Im just gonna copy and paste my post from another thread…it might illuminate and take some fear and misinformation out of the difference between shocking a patient and pacing a patient…
MSH
NREMTP/Flight Medic and a bunch of other letters that mean nothing to most folks…
I am totally against the new protocol of rescue breaths…and personally think it was because people were less apt to perform cpr if they had to do mouth to mouth…and trust me from experience, having someone ralph in your mouf is not a day at the beach


But the brain and blood needs 02.
Doing CPR on frail people and children sucks, you hear and feel the chest and rib cartilage breaking and it is like, well, its like a horrible mixed feeling of knowing you’re hurting someone but also trying to save their life.

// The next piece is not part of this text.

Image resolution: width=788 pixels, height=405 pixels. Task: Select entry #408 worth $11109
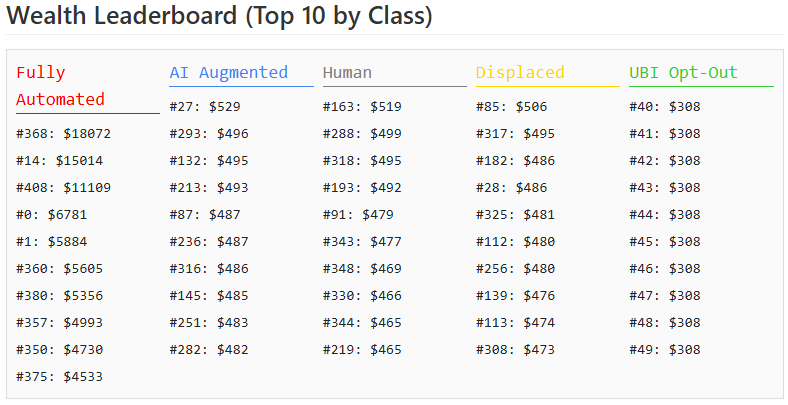pyautogui.click(x=63, y=188)
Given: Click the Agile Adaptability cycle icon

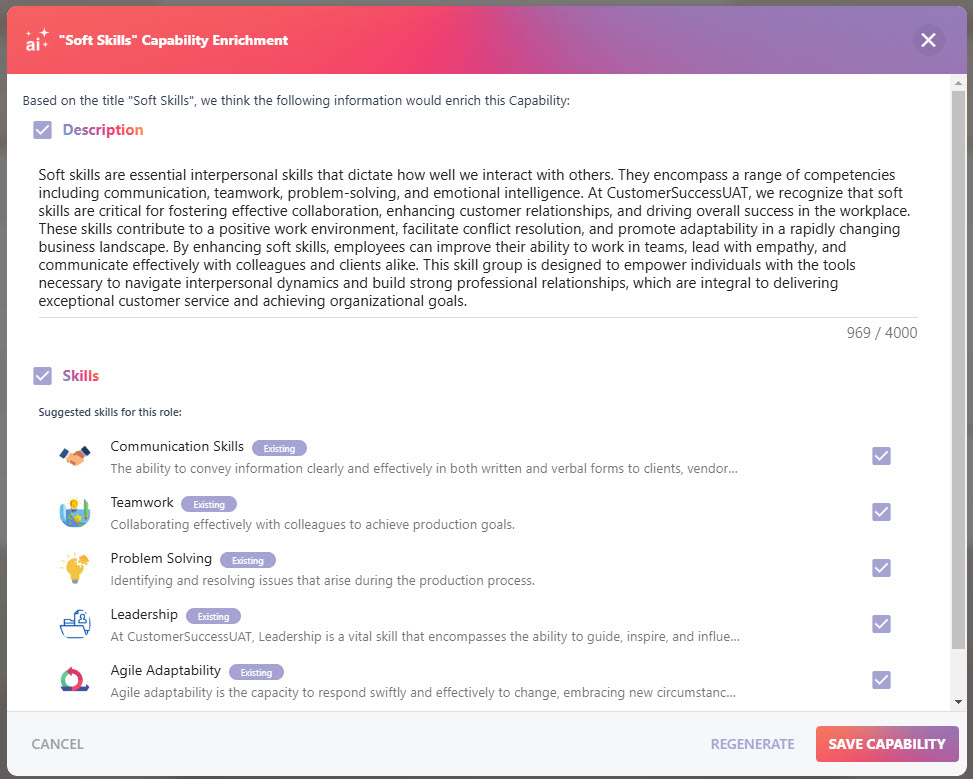Looking at the screenshot, I should pos(74,680).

Like having to do an IO (intraosseous infusion, think taking a corkscrew and trying to go through the leg bone of an infant to get to the center, not too far and just far enough to get a line flowing) IV line on an infant or being so desperate on an elderly patient, and having failed to get a line anywhere on their extremities opt for a carotid IV…each scenario is about a 1000% on the rectal pucker scale.
I heard about the count of the song Staying Alive, always cracked me up, mostly due to the irony…but after you go past being an EMT or Advanced EMT and become the Paramedic you sort of leave the mechanics (compression and respirations) to whomever crew\volunteers you have on hand because your so busy trying to intubate the patient and get a line going, getting the EKG pads on and trying to read a scribbly line from the monitor because CPR and that thing printing looks like a linear etch-a-sketch or getting pacing pads if needed all while packaging the patient on a body board with all the straps and wires and IV lines and a temperamental stretcher…and getting them to the truck…but it’s whether scoop and go on a trauma victim in which CPR is mostly useless or its a medical where you do have a shot at getting the patient back it still is a skill I would like to know but never haft to use again.
Also now there are so many AED’s about everywhere which is a good thing…most people don’t realize you do not shock a patient in asystole, contrary to almost every tv show out there…a flat line means no electrical activity, no current, nothing to shock.
V-Fib and some forms of A-FIb are shockable…and normally when a person is having a heart attack you have maybe a 3 minute window when the heart is going from chest pain ("Hey! I’m having troubles here!) to a fib then to a state of asystole.